When testing locally using astro dev start some users see their tasks exit with a message like the following:
Task exited with return code Negsignal.SIGKILL
This is nearly always an indication that there weren’t enough resources (CPU and/or memory) available. Check your Docker settings and increase when appropriate. You can find the resource settings under Preferences → Resources (for Mac, may be different on other systems). For reference, I have mine set to 6 CPU and 6 GB of memory. That’s a good starting point.
I was actually getting the same issue. It worked for my local astronomer instance (I did 4 cpu and 6 gb memory) but failed in astronomer cloud even though I have 12 GB memory. Is there a way to specify that a certain DAG can use more memory.
I managed to track you down and find your cloud deployment. Any reason you’re using the Local Executor? That means tasks run on the scheduler rather than in a Celery worker (Celery Executor) or a separate Kubernetes Pod (Kubernetes Executor).
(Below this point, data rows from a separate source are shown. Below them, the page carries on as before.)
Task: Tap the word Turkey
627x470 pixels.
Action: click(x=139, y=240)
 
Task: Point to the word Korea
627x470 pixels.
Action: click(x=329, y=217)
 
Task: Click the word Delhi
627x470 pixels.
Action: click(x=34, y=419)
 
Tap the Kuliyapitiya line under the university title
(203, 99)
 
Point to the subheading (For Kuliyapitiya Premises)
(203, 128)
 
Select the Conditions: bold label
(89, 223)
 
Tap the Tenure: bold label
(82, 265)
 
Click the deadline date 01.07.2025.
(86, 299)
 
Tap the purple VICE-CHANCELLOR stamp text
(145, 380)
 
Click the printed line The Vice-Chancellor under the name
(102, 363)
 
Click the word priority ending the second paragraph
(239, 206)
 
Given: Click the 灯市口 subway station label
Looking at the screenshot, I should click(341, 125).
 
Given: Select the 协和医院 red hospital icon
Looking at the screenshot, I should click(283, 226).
Thanks for your answer Kris. I was not aware that I was using the Local Executor? I was under the impression that I am using the Kubernetes Executor since those are the only values I change. How do I know which executor I am using? If you see the image below , in my production environment, Kubernetes is highlighted:
Ahhh, I was looking at your other staging deployment. Disregard.
To answer the original question, there’s no way to allocate memory to a specific DAG. The memory and CPU limits are set at the deployment level with your Extra Capacity slider.
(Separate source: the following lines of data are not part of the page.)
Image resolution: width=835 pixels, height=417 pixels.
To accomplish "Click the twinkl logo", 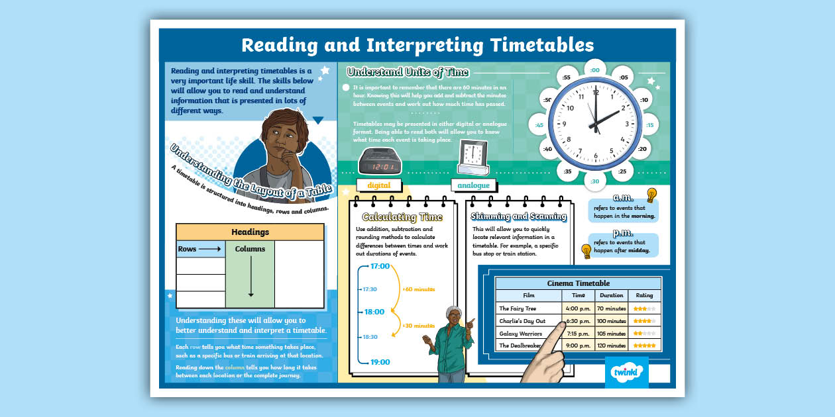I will [626, 372].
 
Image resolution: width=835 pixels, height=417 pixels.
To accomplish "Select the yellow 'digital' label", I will [378, 185].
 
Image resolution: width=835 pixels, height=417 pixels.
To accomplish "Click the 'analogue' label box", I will [473, 185].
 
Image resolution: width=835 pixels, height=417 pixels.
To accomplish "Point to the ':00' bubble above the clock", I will [594, 70].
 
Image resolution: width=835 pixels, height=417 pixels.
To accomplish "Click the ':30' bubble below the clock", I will [594, 181].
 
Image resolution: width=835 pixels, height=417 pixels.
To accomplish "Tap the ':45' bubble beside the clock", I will [539, 125].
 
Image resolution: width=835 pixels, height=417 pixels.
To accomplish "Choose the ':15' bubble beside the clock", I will [649, 125].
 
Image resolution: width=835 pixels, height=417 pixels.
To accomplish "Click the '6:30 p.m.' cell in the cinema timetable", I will [579, 321].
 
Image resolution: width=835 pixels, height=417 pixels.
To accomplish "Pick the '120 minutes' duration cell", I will [611, 346].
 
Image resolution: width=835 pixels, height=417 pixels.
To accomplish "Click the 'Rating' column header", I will [644, 295].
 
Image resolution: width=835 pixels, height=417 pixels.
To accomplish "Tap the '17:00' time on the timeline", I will [380, 266].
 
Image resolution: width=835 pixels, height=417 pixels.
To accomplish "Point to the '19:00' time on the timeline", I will [380, 362].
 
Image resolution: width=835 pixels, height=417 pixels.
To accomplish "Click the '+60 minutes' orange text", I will [418, 289].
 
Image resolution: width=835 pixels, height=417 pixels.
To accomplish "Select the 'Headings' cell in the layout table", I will [250, 232].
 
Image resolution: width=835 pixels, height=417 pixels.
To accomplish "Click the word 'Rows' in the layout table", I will [187, 249].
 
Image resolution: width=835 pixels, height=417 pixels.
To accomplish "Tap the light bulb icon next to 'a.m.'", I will [651, 195].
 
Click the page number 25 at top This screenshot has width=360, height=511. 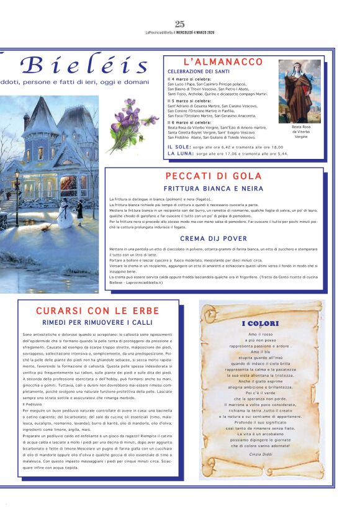point(180,24)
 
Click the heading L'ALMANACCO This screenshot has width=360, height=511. point(223,62)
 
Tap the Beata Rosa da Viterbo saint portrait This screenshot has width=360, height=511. point(299,91)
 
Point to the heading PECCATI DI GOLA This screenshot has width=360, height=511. point(214,176)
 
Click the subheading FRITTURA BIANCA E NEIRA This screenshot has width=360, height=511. point(214,188)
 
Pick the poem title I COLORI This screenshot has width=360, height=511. point(261,323)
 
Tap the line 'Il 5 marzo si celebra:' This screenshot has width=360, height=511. point(190,101)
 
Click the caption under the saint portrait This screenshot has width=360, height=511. point(300,131)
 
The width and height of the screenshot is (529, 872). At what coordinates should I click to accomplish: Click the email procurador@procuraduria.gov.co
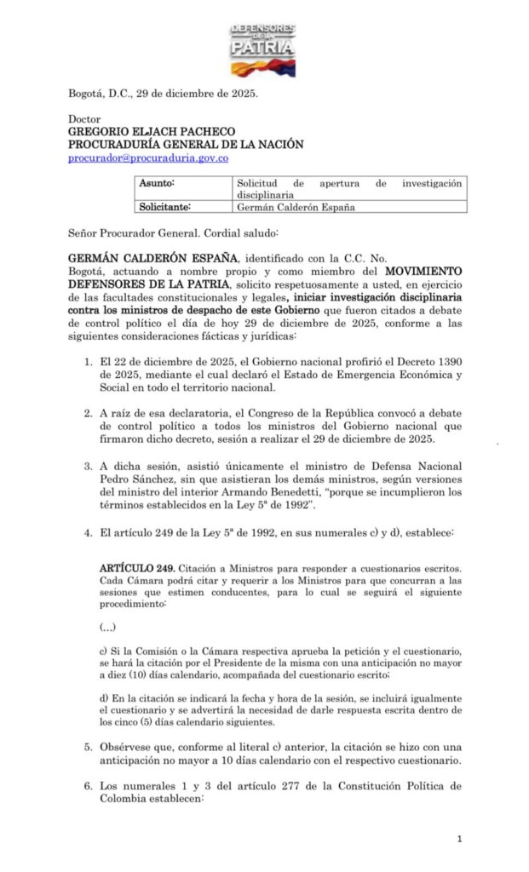[148, 158]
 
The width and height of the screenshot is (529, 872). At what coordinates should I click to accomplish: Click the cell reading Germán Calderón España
[295, 207]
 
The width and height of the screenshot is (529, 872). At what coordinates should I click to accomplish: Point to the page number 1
[459, 839]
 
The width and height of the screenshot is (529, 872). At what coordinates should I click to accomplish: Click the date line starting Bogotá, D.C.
[163, 94]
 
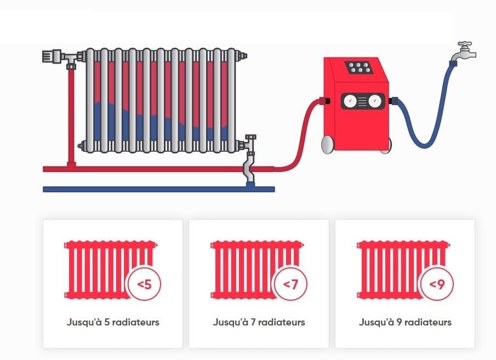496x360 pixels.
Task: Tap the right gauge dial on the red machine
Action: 374,101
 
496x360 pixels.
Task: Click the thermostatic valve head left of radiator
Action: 51,56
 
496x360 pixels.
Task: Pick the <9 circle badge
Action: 436,285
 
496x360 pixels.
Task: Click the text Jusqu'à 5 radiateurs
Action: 113,322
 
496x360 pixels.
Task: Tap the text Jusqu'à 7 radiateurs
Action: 259,322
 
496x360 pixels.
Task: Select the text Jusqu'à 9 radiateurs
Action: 405,322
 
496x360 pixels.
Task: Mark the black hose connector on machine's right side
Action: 393,101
Thank you for your response. So one last question about the Extra Capacity slider. Most of our DAGs run between midnight at 8 am. Would it make sense to have more units on Extra Capacity and lower the scheduler resource?
As for your confusion, you were right. I was using Local Executor in staging . Somehow I am gettingNegsignal.SIGKILL using Kubernetes Executor but not when using Local Executor for the same DAG
In my opinion, yes. Based on historical resource usage, I believe it would be safe for you to reduce the scheduler resources to 15-20 AU. You could use that spend on the Extra Capacity slider if you’re seeing any issues with resource quota limitations.
As for the DAG that’s seeing the SIGKILL, feel free to open a support ticket with us if you want assistance troubleshooting that.
Hey! Did you figure out why you were getting Negsignal.SIGKILL using Kubernetes Executor but not when using Local Executor for the same DAG? I am having the exact same problem.
My DAG basically takes a large S3 file, downloads it by chunks and reloads the chunks to S3.